Seventh Man, The

Chapter XVIII. Concerning The Strength Of Women

There were three things discussed by Lee Haines and Buck Daniels in the dreary days which followed. The first was to keep on their way across the mountains and cut themselves away from the sorrow of that cabin. The second was to strike the trail of Barry and hunt until they found his refuge and attempt to lead him back to his family. The third was simply to stay on and where they found the opportunity, help Kate. They discarded the first idea without much talk; it would be yellow, they decided, and the debt they owed to the Dan Barry of the old days was too great to be shouldered off so easily: they cast away the second thought still more quickly, for the trail which baffled the shrewd sheriff, as they knew, would be too much for them. It remained to stay with Kate, making excursions through the mountains from day to day to maintain the pretence of carrying on their own business, and always at hand in time of need.
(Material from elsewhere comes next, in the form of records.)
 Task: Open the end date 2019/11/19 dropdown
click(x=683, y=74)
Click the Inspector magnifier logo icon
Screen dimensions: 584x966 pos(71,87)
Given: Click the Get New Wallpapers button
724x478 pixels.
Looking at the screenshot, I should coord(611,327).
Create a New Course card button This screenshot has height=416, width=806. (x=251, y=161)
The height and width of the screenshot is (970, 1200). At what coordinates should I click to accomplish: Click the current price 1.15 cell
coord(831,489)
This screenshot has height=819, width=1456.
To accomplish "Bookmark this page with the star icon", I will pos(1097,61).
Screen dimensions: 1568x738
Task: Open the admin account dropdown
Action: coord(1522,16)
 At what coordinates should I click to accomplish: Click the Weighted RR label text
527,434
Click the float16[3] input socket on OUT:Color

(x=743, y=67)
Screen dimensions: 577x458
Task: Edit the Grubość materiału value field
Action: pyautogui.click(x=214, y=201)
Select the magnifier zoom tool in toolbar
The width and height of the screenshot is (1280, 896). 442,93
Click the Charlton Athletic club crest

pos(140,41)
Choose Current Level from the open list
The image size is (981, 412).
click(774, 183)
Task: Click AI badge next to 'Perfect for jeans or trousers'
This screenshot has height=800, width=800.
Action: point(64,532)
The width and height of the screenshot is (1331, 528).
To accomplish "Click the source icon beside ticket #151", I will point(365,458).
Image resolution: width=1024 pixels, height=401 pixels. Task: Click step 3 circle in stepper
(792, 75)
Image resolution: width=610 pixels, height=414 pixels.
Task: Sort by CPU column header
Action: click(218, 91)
It was no easy part to play, for in the house they found Kate more and more silent, more and more thoughtful, never speaking of her trouble, but behind her eyes a ghost of waiting that haunted them. If the wind shrilled down the pass, if a horse neighed from the corral, there was always the start in her, the thrill of hope, and afterwards the pitiful deadening of her smile. She was not less beautiful they thought, as she grew paler, but the terrible silence of the place drove them away time and again. Even Joan no longer pattered about the house, and when they came down out of the mountains they never heard her shrill laughter. She sat cross-legged by the hearth in her old place during the evenings with her chin resting on one hand and her eyes fixed wistfully upon the fire; and sometimes they found her on the little hillock behind the house, from the top of which she could view every approach to the cabin. Of Dan and even of Black Bart, her playmate she soon learned not to speak, for the mention of them made her mother shrink and whiten. Indeed, the saddest thing in that house was the quiet in which the child waited, waited, waited, and never spoke.

"She ain't more'n a baby," said Buck Daniels, "and you can leave it to time to make her forget."

"But," growled Lee Haines, "Kate isn't a baby. Buck, it drives me damn near crazy to see her fade this way."

"Now you lay to this," answered Buck. "She'll pull through. She'll never forget, maybe, but she'll go on livin' for the sake of the kid."

"You know a hell of a lot about women, don't you?" said Haines.

"I know enough, son," nodded Buck.

He had, in fact, reduced women to a few distinct categories, and he only waited to place a girl in her particular class before he felt quite intimate acquaintance with her entire mind and soul.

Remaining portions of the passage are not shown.